• Data records:
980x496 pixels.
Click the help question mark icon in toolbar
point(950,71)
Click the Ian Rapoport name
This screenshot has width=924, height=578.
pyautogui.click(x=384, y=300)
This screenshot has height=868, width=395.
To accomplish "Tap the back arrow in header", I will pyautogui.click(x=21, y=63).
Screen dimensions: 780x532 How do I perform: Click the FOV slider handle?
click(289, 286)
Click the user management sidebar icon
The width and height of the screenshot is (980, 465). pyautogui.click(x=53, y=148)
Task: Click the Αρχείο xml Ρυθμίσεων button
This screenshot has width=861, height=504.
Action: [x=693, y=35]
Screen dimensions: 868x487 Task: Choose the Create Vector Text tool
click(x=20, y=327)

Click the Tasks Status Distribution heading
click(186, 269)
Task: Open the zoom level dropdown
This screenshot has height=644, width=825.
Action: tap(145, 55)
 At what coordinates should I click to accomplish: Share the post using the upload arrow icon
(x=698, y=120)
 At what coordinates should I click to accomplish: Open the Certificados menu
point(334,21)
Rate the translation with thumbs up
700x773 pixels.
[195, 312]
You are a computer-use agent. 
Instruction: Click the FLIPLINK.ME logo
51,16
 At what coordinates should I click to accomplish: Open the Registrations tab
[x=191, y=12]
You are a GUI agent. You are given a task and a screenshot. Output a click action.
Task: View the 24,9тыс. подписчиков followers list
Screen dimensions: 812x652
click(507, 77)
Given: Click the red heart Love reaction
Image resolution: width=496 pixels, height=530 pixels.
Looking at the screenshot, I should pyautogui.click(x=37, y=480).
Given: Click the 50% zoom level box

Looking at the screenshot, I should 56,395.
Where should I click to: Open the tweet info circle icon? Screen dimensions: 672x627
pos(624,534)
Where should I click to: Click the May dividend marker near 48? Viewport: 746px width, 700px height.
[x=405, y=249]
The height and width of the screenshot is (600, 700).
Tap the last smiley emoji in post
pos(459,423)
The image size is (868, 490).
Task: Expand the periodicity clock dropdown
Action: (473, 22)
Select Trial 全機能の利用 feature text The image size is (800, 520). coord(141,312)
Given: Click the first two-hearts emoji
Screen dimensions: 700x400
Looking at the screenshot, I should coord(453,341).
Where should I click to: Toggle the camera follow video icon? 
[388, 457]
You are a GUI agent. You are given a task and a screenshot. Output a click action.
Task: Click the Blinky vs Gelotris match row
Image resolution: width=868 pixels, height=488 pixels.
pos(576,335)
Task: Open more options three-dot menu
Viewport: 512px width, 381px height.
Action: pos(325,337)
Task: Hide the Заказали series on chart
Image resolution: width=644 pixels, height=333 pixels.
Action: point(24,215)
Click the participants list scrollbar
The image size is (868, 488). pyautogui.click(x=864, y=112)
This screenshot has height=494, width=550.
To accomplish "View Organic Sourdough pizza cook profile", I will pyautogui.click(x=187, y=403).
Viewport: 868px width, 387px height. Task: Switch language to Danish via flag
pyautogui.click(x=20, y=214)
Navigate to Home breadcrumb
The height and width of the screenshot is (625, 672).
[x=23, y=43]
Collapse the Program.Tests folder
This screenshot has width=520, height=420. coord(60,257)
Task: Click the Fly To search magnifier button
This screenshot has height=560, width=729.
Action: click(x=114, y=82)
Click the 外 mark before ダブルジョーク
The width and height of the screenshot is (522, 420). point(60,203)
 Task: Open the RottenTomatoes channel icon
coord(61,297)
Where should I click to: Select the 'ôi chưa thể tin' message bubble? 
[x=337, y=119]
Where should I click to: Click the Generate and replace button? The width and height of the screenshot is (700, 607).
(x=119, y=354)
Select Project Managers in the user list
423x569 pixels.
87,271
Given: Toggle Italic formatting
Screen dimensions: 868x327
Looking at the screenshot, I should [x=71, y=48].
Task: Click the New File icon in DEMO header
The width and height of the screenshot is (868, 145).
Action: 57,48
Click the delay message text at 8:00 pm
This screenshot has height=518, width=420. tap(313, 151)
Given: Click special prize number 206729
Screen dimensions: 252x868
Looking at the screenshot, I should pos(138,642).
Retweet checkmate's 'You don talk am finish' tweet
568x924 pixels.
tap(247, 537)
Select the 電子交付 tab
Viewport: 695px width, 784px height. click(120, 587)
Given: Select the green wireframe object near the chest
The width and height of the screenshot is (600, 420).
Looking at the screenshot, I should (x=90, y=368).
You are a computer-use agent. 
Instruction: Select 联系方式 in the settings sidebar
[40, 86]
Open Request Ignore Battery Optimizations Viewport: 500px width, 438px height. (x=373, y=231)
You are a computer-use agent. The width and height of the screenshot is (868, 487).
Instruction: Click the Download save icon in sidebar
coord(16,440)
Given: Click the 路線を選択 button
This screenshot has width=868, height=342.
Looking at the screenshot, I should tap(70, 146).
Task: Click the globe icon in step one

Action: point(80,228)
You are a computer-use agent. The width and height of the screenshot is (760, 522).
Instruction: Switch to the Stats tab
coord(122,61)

• Required action:
Retype exactly, and only, the lines above from the one where "Click the 外 mark before ダブルジョーク" occurs up to and including the one where "is (760, 522)." occurs.

• Exercise answer:
Click the 外 mark before ダブルジョーク
The width and height of the screenshot is (522, 420). point(60,203)
 Task: Open the RottenTomatoes channel icon
coord(61,297)
Where should I click to: Select the 'ôi chưa thể tin' message bubble? 
[x=337, y=119]
Where should I click to: Click the Generate and replace button? The width and height of the screenshot is (700, 607).
(x=119, y=354)
Select Project Managers in the user list
423x569 pixels.
87,271
Given: Toggle Italic formatting
Screen dimensions: 868x327
Looking at the screenshot, I should [x=71, y=48].
Task: Click the New File icon in DEMO header
The width and height of the screenshot is (868, 145).
Action: 57,48
Click the delay message text at 8:00 pm
This screenshot has height=518, width=420. tap(313, 151)
Given: Click special prize number 206729
Screen dimensions: 252x868
Looking at the screenshot, I should pos(138,642).
Retweet checkmate's 'You don talk am finish' tweet
568x924 pixels.
tap(247, 537)
Select the 電子交付 tab
Viewport: 695px width, 784px height. click(120, 587)
Given: Select the green wireframe object near the chest
The width and height of the screenshot is (600, 420).
Looking at the screenshot, I should (x=90, y=368).
You are a computer-use agent. 
Instruction: Select 联系方式 in the settings sidebar
[40, 86]
Open Request Ignore Battery Optimizations Viewport: 500px width, 438px height. (x=373, y=231)
You are a computer-use agent. The width and height of the screenshot is (868, 487).
Instruction: Click the Download save icon in sidebar
coord(16,440)
Given: Click the 路線を選択 button
This screenshot has width=868, height=342.
Looking at the screenshot, I should tap(70, 146).
Task: Click the globe icon in step one

Action: point(80,228)
You are a computer-use agent. The width and height of the screenshot is (760, 522).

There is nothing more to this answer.